Toutefois, le report des circulations Lyon - Strasbourg sur la LGV, et via l'axe Dijon - Lyon, entraîne l'abandon de l'itinéraire du pied du Jura par Lons-le-Saunier. La Région Franche-Comté attend notamment une prise de position de l'Etat sur la pérennité des dessertes d'aménagement du territoire, notamment sur l'axe Paris - Belfort, et les modalités d'un éventuel transfert au TER de compétence de la relation Lyon - Besançon dans le cadre de l'article 127 de la loi SRU. A noter toutefois que l'actuel TGV Strasbourg - Marseille sera maintenu : Besançon-Viotte et Lons-le-Saunier conserveront donc leur desserte.

En attendant, les réunions publiques menées depuis plusieurs mois ont déjà abouti à l'inscription de trois allers-retours supplémentaires entre Belfort et Vesoul, et d'un aller-retour entre Belfort et Epinal.

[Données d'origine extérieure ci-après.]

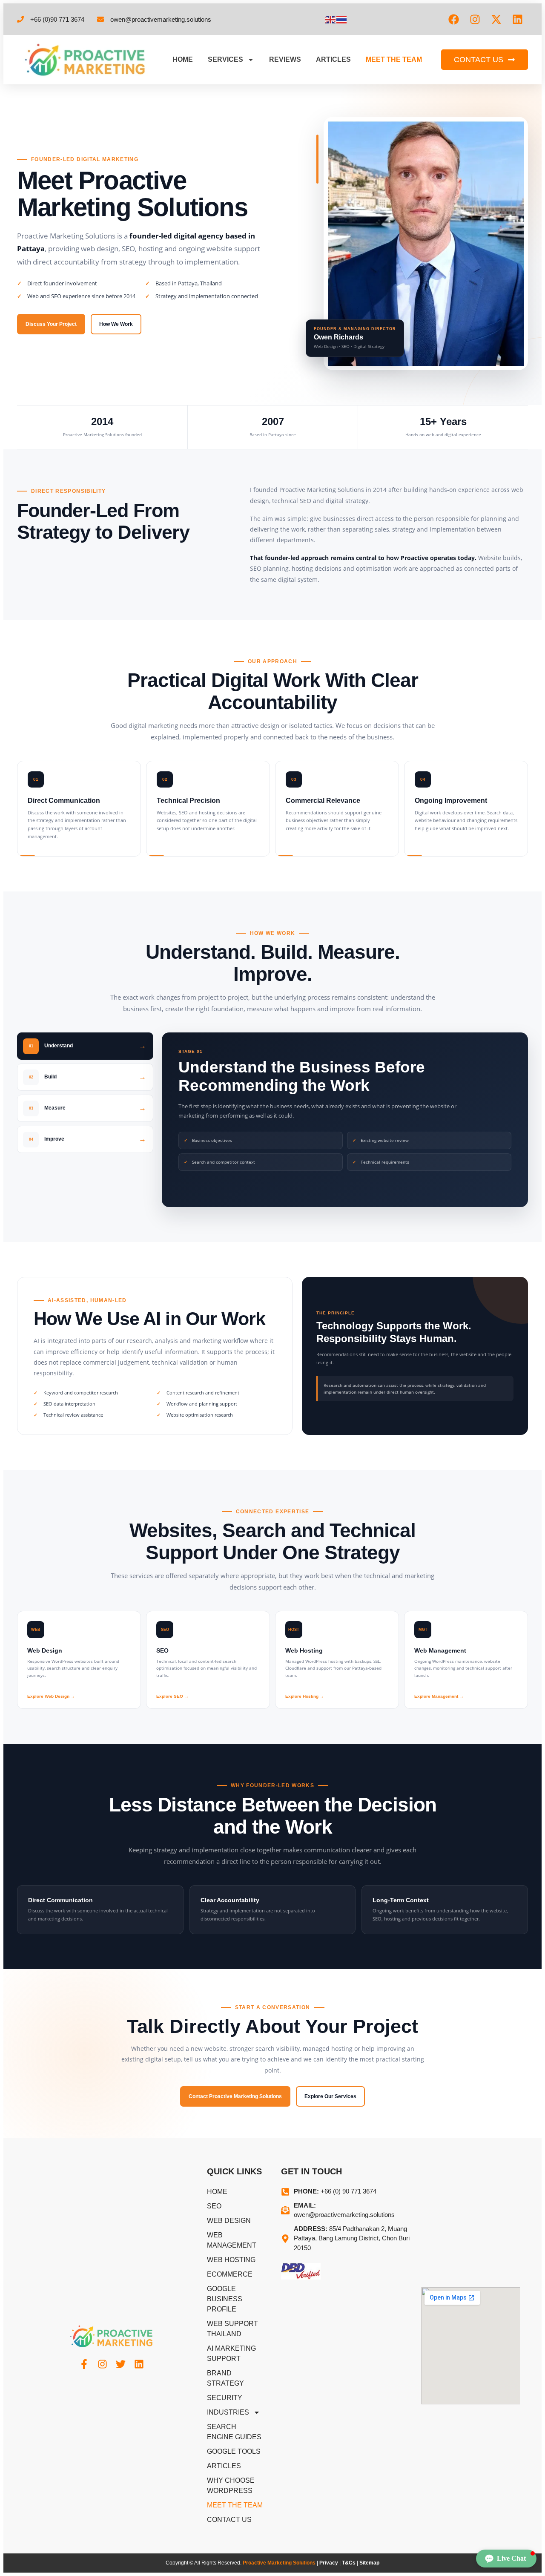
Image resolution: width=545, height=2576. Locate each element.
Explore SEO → (172, 1696)
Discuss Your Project (51, 324)
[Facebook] (453, 19)
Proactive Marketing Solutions (279, 2563)
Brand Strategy (225, 2378)
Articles (333, 59)
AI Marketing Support (231, 2353)
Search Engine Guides (234, 2432)
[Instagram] (474, 19)
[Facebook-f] (84, 2364)
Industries (228, 2412)
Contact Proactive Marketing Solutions (235, 2096)
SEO (214, 2206)
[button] (506, 2558)
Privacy (328, 2563)
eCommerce (229, 2274)
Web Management (231, 2240)
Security (224, 2397)
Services (225, 59)
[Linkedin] (517, 19)
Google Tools (234, 2451)
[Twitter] (121, 2364)
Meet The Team (394, 59)
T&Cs (349, 2563)
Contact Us (229, 2519)
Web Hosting (231, 2259)
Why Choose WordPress (231, 2485)
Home (182, 59)
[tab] (85, 1046)
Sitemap (369, 2563)
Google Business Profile (224, 2299)
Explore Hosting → (304, 1696)
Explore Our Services (330, 2096)
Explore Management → (439, 1696)
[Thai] (341, 19)
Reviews (285, 59)
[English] (330, 19)
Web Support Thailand (232, 2328)
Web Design (229, 2220)
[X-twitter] (496, 19)
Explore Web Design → (51, 1696)
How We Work (116, 324)
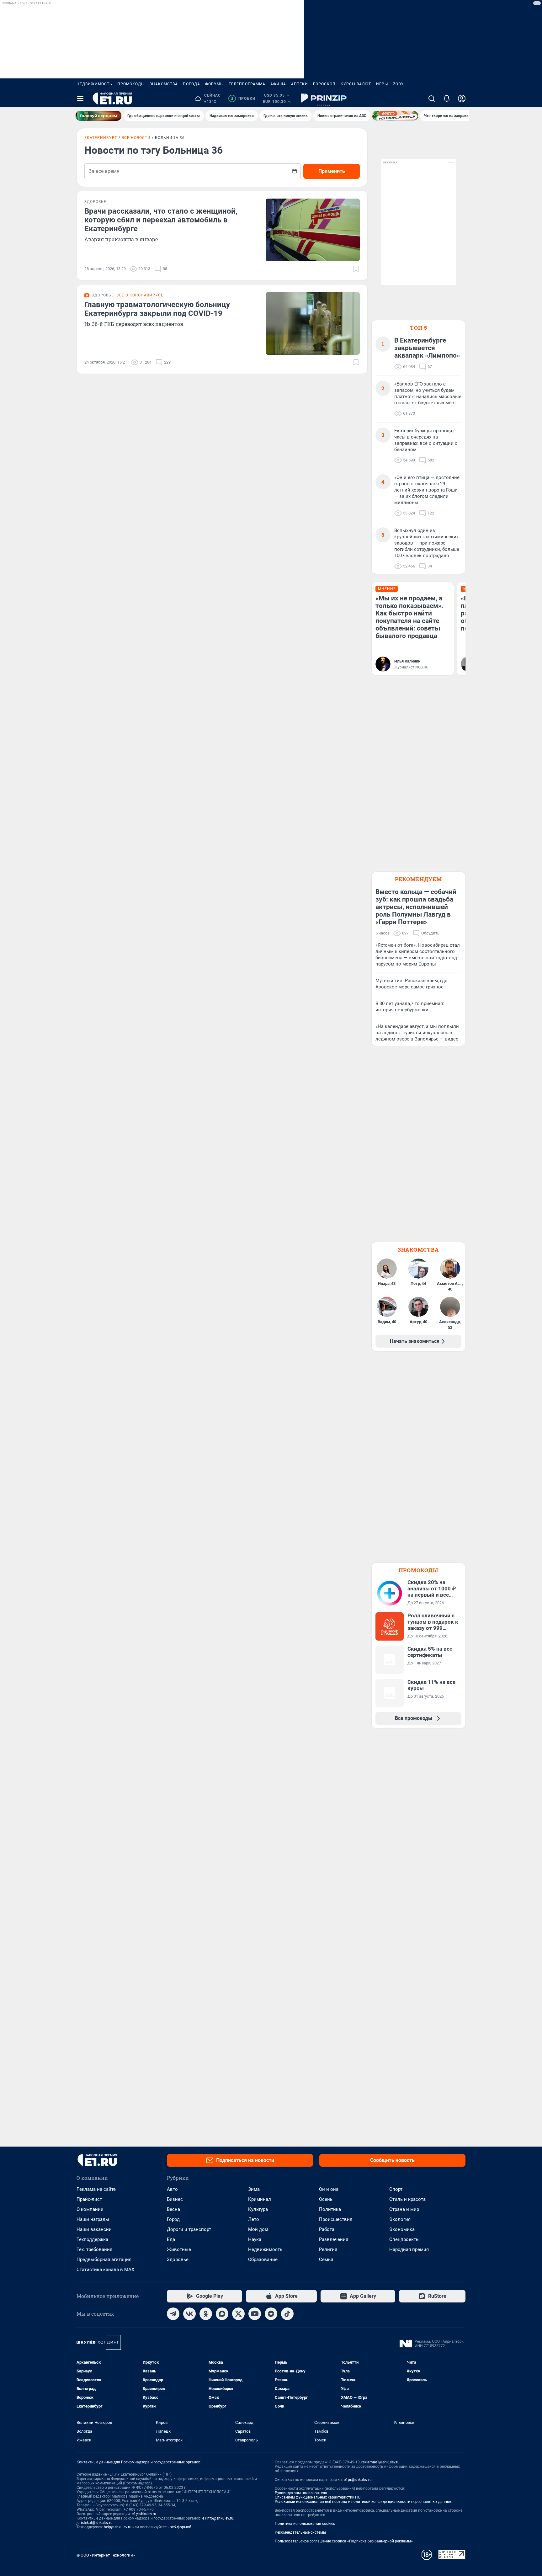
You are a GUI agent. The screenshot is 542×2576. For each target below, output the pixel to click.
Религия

D'autre part, il faudra patienter jusqu'en 2015 au moins pour voir de nouveaux TER franco-suisses relier Belfort à Delemont par Delle et la gare TGV Belfort-Montbéliard située sur la commune de Méroux. En revanche, la nouvelle gare de Besançon-Auxon bénéficiera d'une desserte TER rejoignant la gare centrale de Besançon-Viotte en 10 minutes : pour sa mise en oeuvre, l'ancienne ligne Besançon - Devecey est intégralement rénovée et électrifiée. C'est suffisamment rare pour être soulignée. Elle sera également empruntée par des TGV desservant Besançon Viotte.